Tuesday, January 27, 2009

When BRisk Goes Bust

In a nice counterpoint to my previous post on BRisk Management, the latest director of Europe's new atom-smasher (the LHC, which I'll be talking about next week), says he will be more cautious than his predecessor, following the very public failure last September.

An ultra-cold, superconducting magnet on the big ring, collapsed only days after the \$10 billion LHC was switched on and will require more than \$26 million in repairs. With that price tag (even though it's only half what Wall St. paid itself in bonuses last year---for assessing BRisk rather than risk?), the pressure is on for these guys to produce.
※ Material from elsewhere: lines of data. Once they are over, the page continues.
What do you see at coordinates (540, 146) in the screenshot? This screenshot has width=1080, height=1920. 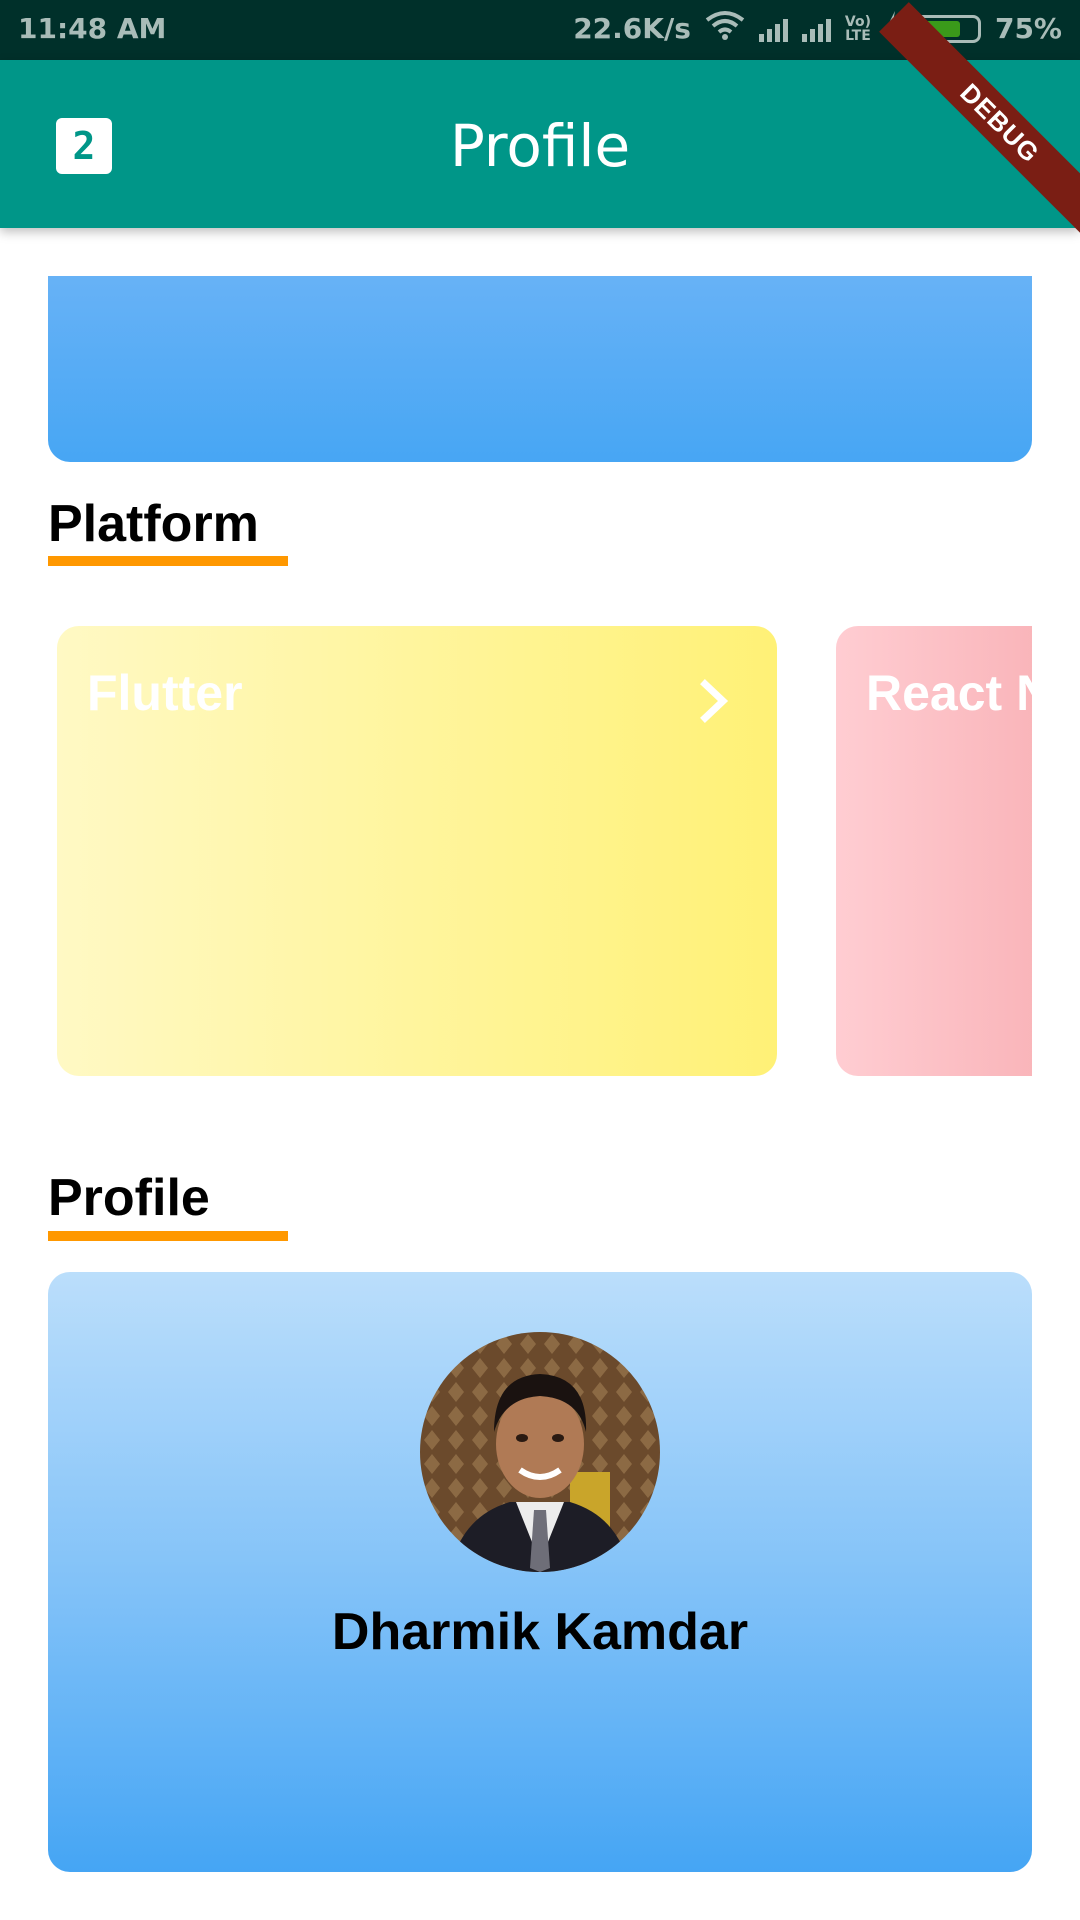 I see `page-title: Profile` at bounding box center [540, 146].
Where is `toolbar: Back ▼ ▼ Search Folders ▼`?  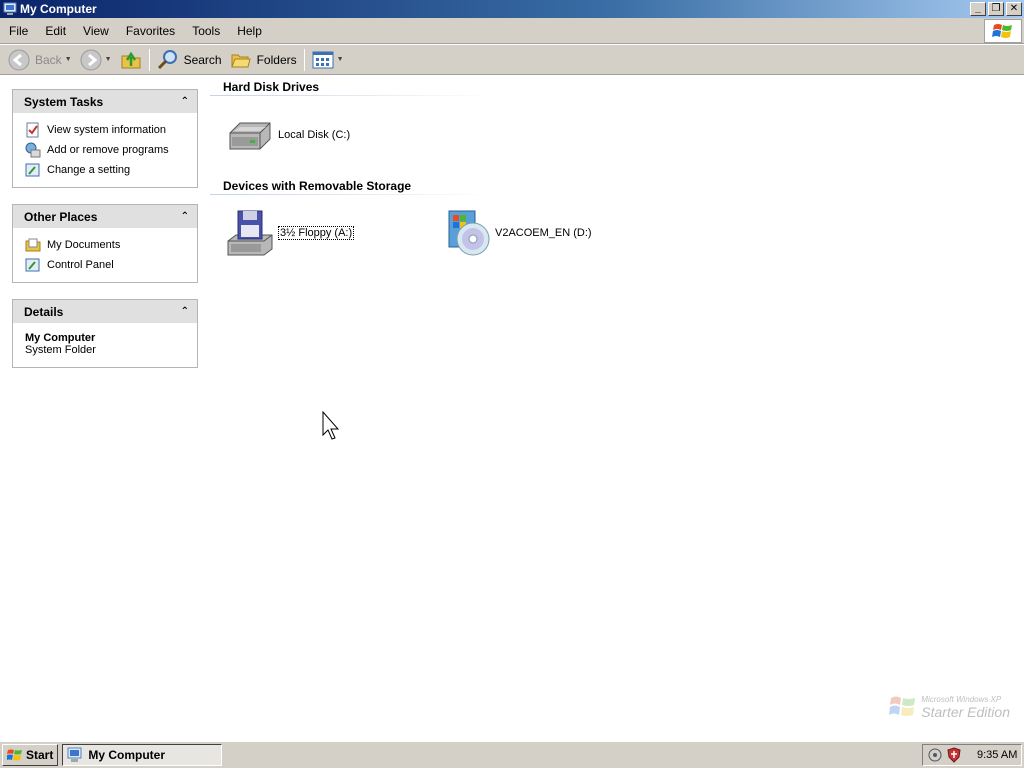 toolbar: Back ▼ ▼ Search Folders ▼ is located at coordinates (512, 60).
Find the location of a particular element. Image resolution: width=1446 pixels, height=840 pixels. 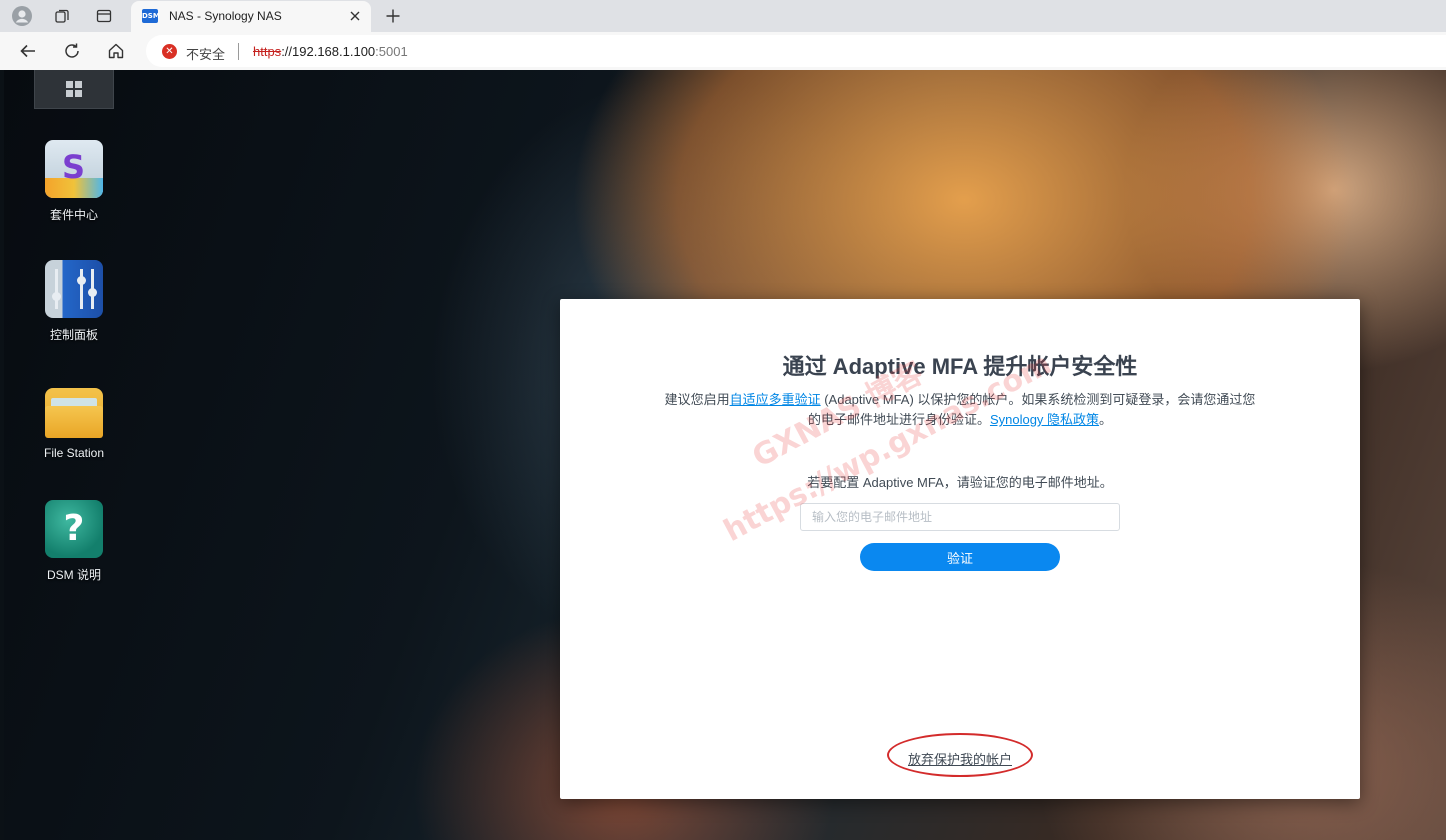

tab-close-button is located at coordinates (355, 16).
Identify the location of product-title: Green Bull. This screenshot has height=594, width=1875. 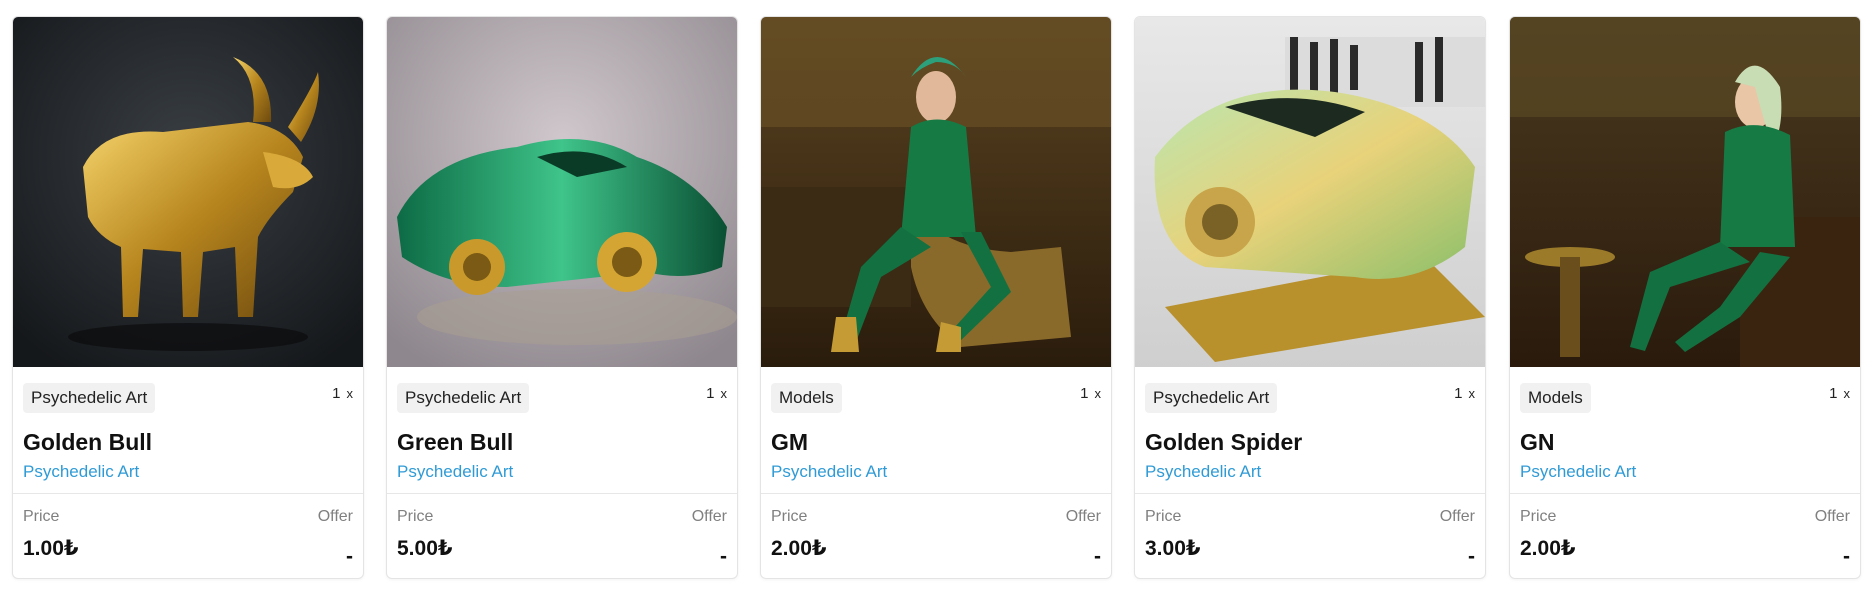
(562, 442).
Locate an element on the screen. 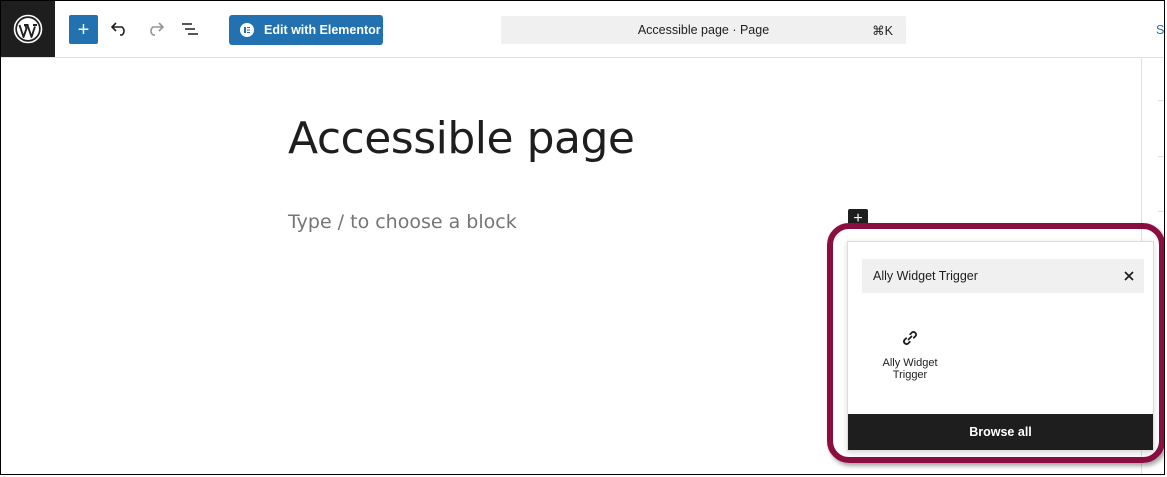 The height and width of the screenshot is (477, 1167). quick-inserter-popover: Ally Widget Trigger Browse all is located at coordinates (1000, 346).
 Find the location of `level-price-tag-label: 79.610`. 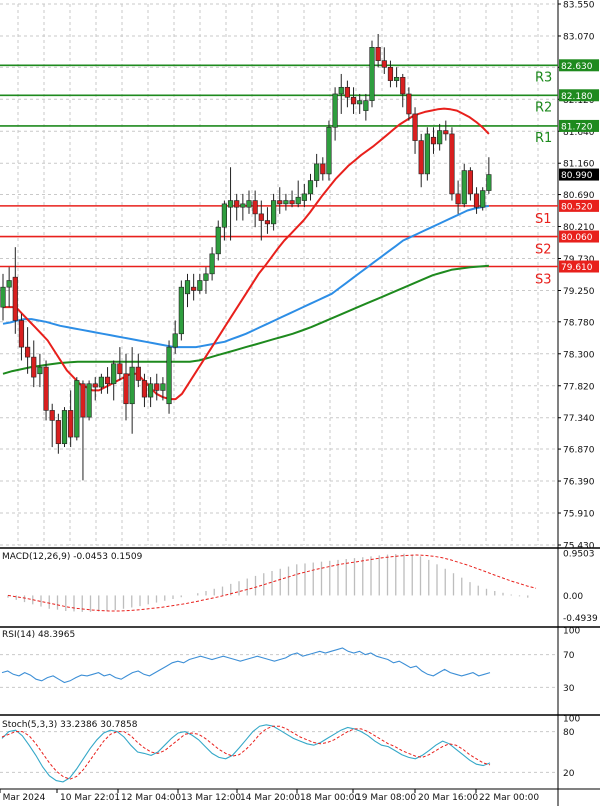

level-price-tag-label: 79.610 is located at coordinates (577, 268).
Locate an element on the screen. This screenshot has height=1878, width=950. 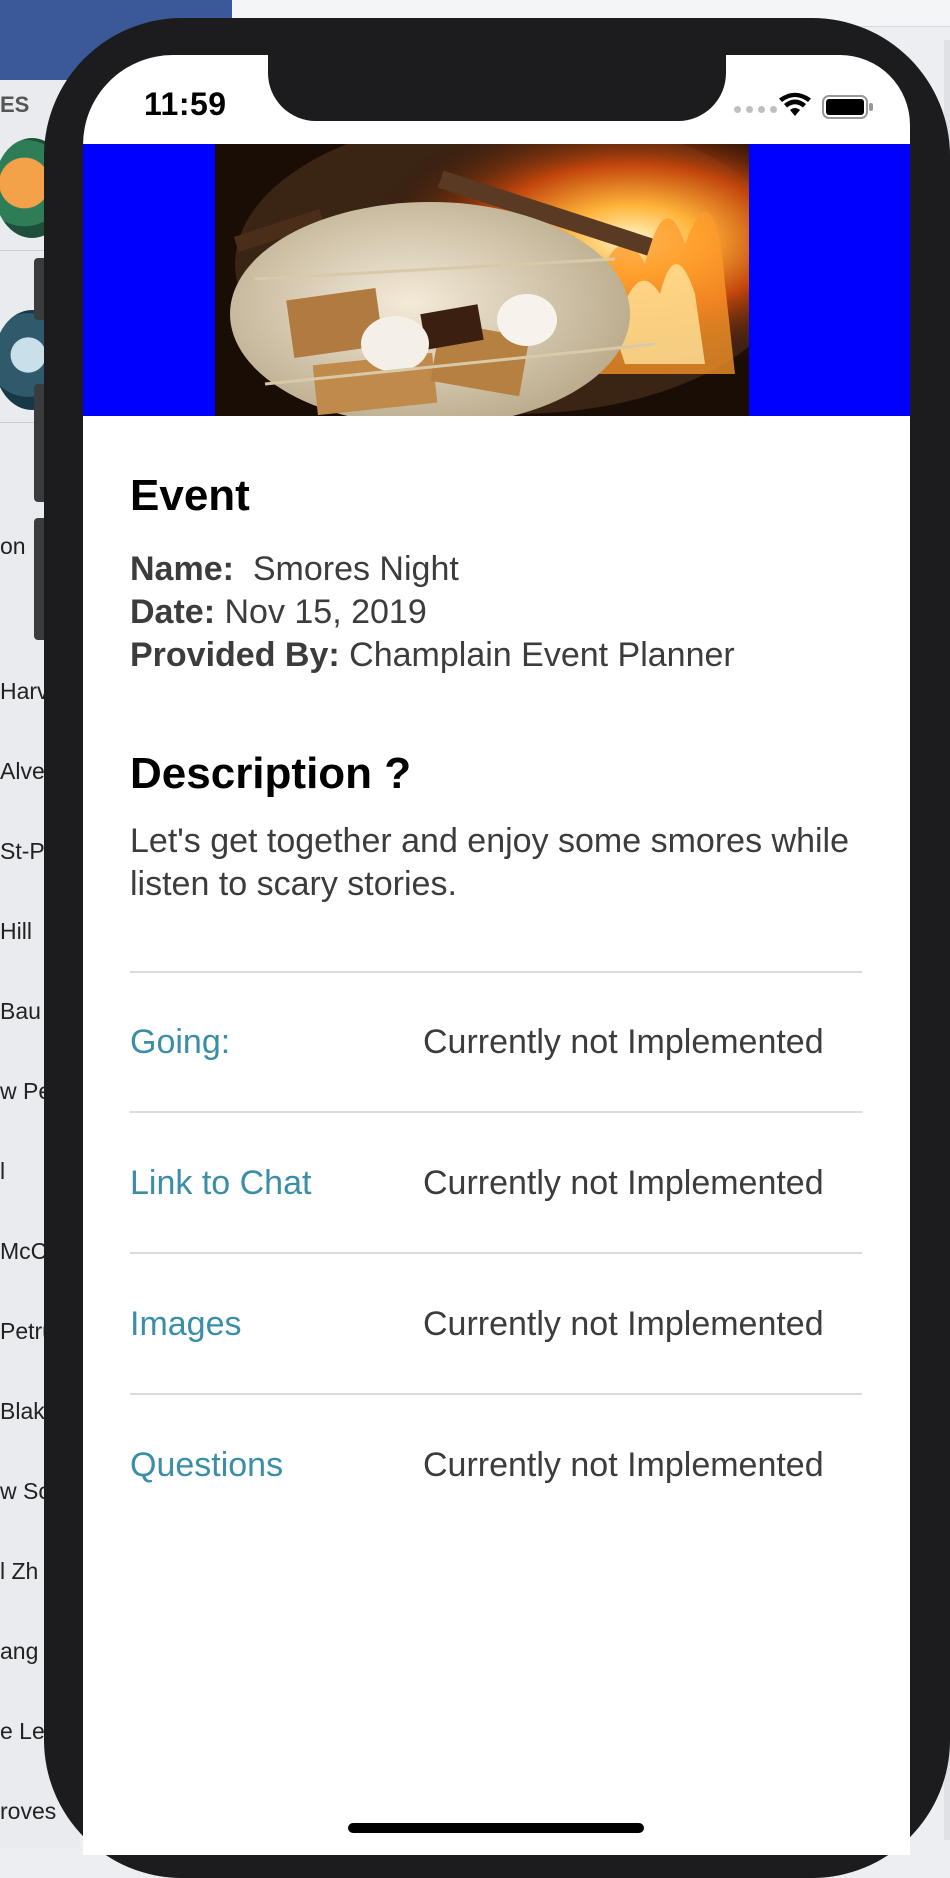
questions-value: Currently not Implemented is located at coordinates (624, 1465).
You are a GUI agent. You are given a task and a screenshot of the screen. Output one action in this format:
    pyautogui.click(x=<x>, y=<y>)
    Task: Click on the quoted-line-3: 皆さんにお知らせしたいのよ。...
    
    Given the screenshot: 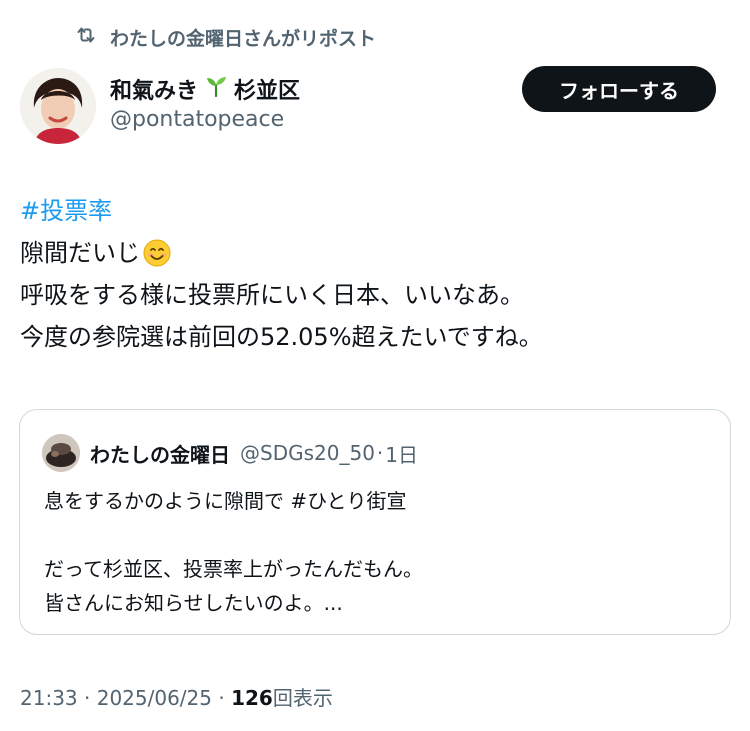 What is the action you would take?
    pyautogui.click(x=194, y=603)
    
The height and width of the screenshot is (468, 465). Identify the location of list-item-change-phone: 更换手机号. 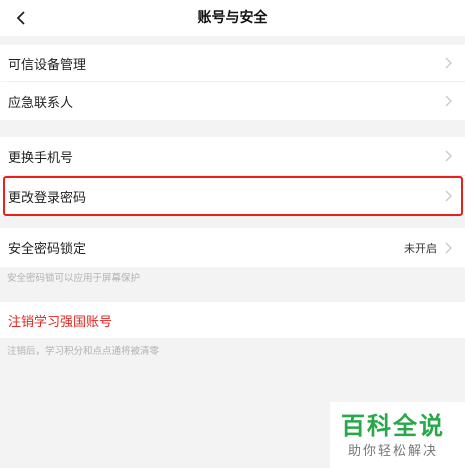
(232, 156).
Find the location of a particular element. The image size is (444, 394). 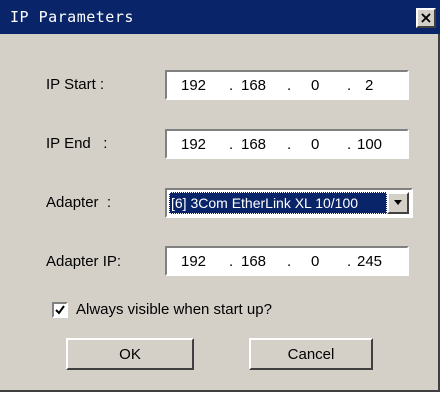

always-visible-checkbox is located at coordinates (60, 310).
So, it's not too surprising that the new director said:
"The LHC will be double checked by outside experts before any attempt is made to switch the machine back on, probably in July. I want to be sure that everything works, so I'll also let an external group make additional checks on the accelerator."
Let's compare and contrast with the Bay Bridge situation, shall we? According to the SF Chron:
"...the inspection outfit that sounded the alarm has since been replaced."
In other words, the independent, external inspectors, for the Bay Bridge welds, were terminated for being too pernickety, which would inflate the CalTrans schedule.

Nothing like a good failure to reduce the risk in BRisk. I just hope I'm not on the Bay Bridge when it happens.

Update: To catch up to its 2010 milestones, it has since been decided that the LHC will remain running, continuously, for one year after it's rebooted this summer.